It’s very important to get away from a Loser at the slightest hint of violence, including verbal aggression, since abuse usually increases in frequency and severity over time. One of the things that might attract you to the Loser is how quickly he or she says ‘I Love You’ or wants to marry or commit to you.

You’ll receive gifts, a variety of promises, and be showered with their attention and nice gestures.” Drew Peterson and other dangerous seducers wouldn’t get any partners, much less attractive young women, if they showed their true colors from the very beginning. They deluge their targets with flattery, promises and gifts at the beginning of the relationship.

No matter how promiscuous they actually are, they focus their energies on their most desirable targets.

Basically, if your significant other is friends with their ex Psychopaths don't think that anything is their problem.

It is difficult for a psychopath to accept responsibility for anything, which makes for a very frustrating relationship indeed. If you are in a relationship with a psychopath, you may find yourself apologizing for things that aren't your fault, or trying to convince your partner to own up to something that they never will.

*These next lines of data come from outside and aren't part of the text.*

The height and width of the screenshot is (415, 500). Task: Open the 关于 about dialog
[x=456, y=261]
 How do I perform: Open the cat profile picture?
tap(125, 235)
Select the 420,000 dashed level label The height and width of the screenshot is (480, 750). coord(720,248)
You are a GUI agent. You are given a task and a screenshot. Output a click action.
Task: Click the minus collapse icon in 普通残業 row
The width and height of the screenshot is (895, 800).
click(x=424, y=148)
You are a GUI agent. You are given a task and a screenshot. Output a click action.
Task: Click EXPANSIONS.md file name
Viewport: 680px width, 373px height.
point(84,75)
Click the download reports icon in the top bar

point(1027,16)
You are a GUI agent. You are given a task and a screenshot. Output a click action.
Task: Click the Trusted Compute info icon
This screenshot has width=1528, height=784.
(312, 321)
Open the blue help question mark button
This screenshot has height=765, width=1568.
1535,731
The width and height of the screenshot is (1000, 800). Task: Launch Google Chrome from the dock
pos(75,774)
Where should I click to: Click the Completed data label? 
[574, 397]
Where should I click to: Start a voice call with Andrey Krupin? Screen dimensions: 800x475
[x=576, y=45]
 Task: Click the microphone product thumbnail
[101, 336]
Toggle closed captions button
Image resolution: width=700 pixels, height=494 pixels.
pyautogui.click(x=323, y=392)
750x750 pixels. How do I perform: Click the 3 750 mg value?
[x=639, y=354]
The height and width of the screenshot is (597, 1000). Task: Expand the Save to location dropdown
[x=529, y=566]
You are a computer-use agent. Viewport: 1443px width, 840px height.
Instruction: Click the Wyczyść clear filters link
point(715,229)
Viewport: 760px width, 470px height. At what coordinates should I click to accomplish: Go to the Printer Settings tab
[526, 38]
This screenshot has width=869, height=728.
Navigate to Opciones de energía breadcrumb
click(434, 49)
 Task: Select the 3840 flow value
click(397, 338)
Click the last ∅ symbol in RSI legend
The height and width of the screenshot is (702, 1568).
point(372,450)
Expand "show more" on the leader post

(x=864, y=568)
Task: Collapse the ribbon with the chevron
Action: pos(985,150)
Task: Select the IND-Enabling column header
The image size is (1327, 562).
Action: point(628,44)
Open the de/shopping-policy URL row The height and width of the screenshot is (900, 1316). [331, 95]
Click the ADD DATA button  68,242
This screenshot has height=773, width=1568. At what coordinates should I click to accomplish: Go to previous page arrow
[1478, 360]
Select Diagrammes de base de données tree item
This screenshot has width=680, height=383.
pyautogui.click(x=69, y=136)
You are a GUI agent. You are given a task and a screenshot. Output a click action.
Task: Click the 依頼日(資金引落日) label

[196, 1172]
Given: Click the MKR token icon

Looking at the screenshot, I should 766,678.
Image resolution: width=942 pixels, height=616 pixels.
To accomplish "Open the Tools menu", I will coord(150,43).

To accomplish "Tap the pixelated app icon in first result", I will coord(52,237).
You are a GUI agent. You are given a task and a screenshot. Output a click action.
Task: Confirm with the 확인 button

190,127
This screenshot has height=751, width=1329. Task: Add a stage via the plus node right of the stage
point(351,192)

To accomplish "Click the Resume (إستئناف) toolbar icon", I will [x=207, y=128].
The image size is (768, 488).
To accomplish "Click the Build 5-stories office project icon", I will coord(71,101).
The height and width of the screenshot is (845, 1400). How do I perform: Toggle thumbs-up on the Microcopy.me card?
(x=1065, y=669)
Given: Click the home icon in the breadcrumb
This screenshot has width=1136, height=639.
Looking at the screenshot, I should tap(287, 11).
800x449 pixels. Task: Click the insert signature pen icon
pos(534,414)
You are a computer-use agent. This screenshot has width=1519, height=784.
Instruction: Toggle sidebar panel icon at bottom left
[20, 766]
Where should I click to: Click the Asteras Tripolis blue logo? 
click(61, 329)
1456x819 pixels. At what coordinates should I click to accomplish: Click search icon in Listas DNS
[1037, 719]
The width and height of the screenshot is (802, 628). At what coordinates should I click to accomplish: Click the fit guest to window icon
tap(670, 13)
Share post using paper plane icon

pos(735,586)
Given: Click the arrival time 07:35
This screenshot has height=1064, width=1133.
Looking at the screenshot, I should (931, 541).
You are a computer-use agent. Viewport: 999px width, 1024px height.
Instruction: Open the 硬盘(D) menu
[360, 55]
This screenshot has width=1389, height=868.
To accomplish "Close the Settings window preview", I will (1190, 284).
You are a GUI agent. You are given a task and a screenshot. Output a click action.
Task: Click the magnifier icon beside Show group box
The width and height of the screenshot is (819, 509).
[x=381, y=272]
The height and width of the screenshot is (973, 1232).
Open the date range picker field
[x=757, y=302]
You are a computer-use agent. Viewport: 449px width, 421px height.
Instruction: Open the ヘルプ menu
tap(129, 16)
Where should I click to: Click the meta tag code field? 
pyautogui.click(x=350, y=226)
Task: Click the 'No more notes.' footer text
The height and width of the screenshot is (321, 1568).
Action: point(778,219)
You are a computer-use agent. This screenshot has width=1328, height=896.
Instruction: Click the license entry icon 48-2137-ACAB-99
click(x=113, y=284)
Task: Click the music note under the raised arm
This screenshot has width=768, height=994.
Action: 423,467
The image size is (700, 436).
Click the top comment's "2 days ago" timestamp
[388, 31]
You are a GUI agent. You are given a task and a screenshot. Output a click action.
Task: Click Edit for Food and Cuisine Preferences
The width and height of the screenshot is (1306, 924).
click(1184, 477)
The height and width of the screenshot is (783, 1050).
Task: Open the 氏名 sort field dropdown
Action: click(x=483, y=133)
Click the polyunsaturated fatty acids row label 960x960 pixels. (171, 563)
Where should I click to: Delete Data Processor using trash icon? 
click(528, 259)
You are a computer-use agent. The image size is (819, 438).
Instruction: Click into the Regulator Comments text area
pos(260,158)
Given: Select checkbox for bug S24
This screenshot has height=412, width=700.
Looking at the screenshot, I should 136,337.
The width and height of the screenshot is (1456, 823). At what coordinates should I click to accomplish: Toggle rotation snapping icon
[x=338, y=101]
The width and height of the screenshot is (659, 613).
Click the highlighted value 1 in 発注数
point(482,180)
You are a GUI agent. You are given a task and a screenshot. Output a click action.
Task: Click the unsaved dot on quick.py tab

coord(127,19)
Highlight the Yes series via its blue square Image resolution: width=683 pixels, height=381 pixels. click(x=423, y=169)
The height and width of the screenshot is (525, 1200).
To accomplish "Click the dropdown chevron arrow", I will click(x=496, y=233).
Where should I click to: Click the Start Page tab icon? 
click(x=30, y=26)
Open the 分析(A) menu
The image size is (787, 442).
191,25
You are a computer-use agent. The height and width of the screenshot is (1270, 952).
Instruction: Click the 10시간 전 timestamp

Don't make the mistake, however, of thinking that they are emotionally attached.

Rather, psychopaths keep their ex-partners around so that they can use them for sex, money, or other resources.

Psychopaths are never interested in anything for very long.

They need constant stimulation and new objects to manipulate, and are therefore bored very easily.

Once they have secured their chosen partners in their grasp, they put them down to erode their self-esteem.

Carver states that, for instance, Losers “constantly correct your slight mistakes, making you feel ‘on guard’, unintelligent, and leaving you with the feeling that you are always doing something wrong…

There are many reasons why some relationships can't work; different goals, sexual incompatibility, and unfaithfulness are common problems that can break up a relationship.